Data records
++++++
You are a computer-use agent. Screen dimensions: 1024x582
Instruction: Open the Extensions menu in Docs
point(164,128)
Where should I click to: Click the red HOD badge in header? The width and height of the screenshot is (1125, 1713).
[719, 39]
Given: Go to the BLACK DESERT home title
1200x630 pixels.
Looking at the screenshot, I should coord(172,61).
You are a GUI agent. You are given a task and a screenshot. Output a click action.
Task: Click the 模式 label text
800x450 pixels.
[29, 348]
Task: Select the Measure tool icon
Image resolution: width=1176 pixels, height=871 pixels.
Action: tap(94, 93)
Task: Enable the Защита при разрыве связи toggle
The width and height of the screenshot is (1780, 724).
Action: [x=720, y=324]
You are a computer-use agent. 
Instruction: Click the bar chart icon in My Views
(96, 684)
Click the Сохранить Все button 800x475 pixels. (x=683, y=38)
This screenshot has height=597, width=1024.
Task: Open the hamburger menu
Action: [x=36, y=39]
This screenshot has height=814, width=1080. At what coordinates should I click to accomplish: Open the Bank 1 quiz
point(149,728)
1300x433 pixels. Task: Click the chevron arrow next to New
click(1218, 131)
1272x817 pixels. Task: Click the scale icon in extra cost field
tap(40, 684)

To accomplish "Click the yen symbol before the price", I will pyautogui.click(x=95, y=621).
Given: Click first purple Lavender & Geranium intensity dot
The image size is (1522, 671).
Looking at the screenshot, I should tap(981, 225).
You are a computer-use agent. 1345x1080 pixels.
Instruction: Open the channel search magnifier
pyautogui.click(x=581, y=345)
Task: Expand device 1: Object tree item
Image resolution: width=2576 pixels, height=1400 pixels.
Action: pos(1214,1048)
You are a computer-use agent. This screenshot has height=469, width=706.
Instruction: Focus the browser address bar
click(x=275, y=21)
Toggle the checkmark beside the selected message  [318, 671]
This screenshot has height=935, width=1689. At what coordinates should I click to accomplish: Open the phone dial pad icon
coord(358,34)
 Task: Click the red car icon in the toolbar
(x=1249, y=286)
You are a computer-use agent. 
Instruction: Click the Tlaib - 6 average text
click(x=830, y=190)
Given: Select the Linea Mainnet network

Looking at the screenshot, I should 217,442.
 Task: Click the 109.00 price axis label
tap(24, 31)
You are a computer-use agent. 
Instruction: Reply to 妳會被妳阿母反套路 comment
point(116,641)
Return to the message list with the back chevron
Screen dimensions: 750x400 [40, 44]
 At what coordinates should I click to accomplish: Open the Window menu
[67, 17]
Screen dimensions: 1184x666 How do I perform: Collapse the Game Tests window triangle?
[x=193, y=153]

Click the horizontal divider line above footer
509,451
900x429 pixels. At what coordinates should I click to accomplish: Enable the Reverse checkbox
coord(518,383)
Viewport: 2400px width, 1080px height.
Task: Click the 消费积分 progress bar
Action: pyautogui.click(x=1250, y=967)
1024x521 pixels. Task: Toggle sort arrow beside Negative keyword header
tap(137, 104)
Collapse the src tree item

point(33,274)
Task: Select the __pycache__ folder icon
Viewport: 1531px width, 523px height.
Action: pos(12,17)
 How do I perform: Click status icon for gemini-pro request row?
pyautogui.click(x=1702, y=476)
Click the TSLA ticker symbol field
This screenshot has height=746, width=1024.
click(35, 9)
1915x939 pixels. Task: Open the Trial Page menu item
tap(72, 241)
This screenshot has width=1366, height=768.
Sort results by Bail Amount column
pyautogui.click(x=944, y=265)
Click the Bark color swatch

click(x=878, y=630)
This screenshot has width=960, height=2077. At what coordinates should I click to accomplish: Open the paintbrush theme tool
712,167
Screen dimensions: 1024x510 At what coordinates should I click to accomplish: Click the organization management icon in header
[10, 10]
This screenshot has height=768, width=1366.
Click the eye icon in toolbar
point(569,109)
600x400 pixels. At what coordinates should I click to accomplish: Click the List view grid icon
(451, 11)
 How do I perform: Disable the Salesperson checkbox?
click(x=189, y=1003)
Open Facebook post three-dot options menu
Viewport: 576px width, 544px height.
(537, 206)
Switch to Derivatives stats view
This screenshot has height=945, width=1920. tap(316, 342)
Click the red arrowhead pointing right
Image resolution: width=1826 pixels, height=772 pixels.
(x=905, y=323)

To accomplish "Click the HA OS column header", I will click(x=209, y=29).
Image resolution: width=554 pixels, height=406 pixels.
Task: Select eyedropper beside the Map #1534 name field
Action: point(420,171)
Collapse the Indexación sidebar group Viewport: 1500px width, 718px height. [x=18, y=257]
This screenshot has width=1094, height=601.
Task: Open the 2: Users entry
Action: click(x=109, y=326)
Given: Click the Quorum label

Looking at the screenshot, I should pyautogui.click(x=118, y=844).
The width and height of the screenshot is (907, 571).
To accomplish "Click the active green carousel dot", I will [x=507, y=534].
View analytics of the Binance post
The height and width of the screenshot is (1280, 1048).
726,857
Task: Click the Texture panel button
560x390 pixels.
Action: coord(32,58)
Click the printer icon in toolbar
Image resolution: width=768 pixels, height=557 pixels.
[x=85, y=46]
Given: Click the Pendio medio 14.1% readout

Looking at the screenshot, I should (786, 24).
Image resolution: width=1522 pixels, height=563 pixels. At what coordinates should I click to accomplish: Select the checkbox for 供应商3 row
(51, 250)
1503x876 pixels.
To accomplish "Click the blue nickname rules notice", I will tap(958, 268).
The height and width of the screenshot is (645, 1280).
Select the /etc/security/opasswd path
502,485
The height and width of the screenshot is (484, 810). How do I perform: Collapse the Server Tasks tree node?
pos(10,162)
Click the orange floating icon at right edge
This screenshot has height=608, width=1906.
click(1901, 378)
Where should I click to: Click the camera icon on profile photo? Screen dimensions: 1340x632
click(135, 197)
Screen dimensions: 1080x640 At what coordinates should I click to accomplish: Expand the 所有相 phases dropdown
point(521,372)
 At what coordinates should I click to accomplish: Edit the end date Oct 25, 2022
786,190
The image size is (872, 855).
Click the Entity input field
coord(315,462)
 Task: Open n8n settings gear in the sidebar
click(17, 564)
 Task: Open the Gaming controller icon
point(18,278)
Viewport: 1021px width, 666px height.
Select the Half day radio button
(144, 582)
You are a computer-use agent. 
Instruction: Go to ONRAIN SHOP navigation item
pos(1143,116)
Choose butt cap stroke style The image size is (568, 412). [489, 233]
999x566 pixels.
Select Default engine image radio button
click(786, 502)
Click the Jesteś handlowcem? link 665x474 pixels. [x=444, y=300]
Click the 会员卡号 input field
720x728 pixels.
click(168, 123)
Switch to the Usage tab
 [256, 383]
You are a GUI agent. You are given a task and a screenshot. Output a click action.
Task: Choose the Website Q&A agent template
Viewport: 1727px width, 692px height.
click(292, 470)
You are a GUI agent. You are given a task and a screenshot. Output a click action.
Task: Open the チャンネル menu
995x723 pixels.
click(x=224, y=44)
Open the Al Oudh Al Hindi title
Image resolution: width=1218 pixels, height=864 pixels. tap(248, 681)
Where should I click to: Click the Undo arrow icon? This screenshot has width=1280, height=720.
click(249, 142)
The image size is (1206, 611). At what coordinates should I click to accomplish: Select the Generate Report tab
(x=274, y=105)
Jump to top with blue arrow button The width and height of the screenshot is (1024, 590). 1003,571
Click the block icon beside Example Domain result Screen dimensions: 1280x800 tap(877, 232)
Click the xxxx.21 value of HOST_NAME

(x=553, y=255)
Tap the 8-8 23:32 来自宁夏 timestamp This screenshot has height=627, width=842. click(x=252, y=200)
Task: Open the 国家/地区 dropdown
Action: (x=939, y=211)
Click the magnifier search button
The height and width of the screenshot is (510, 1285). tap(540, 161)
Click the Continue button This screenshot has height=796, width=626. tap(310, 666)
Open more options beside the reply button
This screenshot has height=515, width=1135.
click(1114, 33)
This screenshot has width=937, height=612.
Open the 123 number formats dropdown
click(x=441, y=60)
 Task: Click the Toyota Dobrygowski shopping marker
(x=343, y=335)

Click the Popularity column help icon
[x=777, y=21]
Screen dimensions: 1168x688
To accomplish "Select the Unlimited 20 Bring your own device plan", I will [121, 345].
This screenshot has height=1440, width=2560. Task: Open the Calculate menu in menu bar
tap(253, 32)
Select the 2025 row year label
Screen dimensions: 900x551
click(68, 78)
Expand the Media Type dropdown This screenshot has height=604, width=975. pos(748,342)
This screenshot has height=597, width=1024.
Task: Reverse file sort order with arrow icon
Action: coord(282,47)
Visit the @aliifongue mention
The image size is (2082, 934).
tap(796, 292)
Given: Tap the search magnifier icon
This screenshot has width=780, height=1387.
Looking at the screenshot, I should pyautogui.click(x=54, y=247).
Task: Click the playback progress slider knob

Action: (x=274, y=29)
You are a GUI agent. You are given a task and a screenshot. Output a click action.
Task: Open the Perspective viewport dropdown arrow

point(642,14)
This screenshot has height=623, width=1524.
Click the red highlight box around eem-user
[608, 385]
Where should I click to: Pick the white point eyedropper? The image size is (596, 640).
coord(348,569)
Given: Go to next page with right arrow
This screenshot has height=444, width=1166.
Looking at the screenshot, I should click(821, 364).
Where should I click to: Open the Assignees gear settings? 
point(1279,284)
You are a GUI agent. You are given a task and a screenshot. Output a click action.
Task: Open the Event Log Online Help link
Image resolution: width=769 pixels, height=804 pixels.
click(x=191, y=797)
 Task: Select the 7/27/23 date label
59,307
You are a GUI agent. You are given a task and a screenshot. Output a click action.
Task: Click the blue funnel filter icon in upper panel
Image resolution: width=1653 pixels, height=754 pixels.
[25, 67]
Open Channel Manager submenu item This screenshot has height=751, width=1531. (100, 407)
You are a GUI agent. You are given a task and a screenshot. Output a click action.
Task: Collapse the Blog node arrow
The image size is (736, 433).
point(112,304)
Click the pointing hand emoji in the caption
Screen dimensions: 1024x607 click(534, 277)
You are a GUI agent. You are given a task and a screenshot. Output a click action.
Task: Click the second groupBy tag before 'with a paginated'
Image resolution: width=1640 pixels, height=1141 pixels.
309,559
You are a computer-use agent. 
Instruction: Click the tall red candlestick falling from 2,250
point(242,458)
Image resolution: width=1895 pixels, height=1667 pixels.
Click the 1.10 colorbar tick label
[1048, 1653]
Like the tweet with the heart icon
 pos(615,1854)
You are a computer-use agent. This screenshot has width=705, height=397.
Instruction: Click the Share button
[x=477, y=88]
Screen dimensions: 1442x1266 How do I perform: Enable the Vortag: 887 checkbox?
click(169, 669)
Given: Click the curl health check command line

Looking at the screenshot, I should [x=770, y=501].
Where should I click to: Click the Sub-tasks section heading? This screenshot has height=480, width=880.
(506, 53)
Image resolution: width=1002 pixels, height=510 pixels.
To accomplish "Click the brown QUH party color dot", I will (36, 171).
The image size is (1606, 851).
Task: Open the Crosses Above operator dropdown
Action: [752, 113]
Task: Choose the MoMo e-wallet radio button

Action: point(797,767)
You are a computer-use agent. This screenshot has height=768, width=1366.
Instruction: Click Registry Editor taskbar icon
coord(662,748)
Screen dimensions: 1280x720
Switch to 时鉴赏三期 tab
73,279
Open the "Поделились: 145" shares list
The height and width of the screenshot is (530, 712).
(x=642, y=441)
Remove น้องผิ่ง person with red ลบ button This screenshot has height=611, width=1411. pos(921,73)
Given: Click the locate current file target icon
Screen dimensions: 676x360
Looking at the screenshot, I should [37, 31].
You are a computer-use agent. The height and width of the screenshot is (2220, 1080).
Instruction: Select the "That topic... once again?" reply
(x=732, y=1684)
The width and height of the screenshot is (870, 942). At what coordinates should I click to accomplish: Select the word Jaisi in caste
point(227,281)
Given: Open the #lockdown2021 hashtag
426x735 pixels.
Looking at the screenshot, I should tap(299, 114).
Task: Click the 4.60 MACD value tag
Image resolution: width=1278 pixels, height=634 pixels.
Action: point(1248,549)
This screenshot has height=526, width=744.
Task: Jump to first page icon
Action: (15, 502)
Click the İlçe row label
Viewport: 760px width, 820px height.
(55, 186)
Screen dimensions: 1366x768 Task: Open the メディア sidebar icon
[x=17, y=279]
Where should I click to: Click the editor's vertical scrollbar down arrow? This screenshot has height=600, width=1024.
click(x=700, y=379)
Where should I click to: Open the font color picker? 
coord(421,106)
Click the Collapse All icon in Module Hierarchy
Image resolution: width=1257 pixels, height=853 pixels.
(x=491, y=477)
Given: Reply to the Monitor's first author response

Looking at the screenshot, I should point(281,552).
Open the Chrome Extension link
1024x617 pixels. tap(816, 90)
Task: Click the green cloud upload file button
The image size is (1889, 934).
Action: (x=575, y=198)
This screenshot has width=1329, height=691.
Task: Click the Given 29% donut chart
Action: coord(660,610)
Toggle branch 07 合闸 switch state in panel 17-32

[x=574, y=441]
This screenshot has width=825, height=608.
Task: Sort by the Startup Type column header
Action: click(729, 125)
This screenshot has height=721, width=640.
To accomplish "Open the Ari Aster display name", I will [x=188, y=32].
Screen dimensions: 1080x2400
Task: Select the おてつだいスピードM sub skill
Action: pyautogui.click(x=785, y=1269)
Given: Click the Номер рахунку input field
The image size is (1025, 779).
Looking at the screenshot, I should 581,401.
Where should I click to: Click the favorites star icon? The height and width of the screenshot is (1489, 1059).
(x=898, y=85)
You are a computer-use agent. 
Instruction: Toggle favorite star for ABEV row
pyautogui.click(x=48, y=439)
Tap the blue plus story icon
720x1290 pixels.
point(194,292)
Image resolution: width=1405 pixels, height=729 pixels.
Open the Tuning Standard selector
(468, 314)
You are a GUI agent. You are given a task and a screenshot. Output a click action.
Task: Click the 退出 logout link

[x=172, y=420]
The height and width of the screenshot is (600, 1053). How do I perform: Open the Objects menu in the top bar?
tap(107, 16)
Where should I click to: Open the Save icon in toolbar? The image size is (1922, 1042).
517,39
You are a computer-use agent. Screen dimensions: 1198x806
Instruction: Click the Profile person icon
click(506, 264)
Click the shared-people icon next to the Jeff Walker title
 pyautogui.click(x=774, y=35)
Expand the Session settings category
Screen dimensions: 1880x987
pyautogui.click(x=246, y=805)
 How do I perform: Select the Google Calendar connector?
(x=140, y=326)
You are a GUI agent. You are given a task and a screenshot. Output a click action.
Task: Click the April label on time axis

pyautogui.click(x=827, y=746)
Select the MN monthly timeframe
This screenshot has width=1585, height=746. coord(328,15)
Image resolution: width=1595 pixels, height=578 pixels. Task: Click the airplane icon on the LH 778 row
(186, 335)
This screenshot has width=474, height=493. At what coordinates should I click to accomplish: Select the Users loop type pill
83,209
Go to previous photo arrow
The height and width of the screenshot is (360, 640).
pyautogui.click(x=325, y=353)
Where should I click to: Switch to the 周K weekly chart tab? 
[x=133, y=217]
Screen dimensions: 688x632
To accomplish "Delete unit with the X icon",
++++++
Exercise goal —
Go through the records above and copy every line holding the word "blue".

Expected output —
To accomplish "Click the blue nickname rules notice", I will tap(958, 268).
Jump to top with blue arrow button The width and height of the screenshot is (1024, 590). 1003,571
Task: Click the blue funnel filter icon in upper panel
Tap the blue plus story icon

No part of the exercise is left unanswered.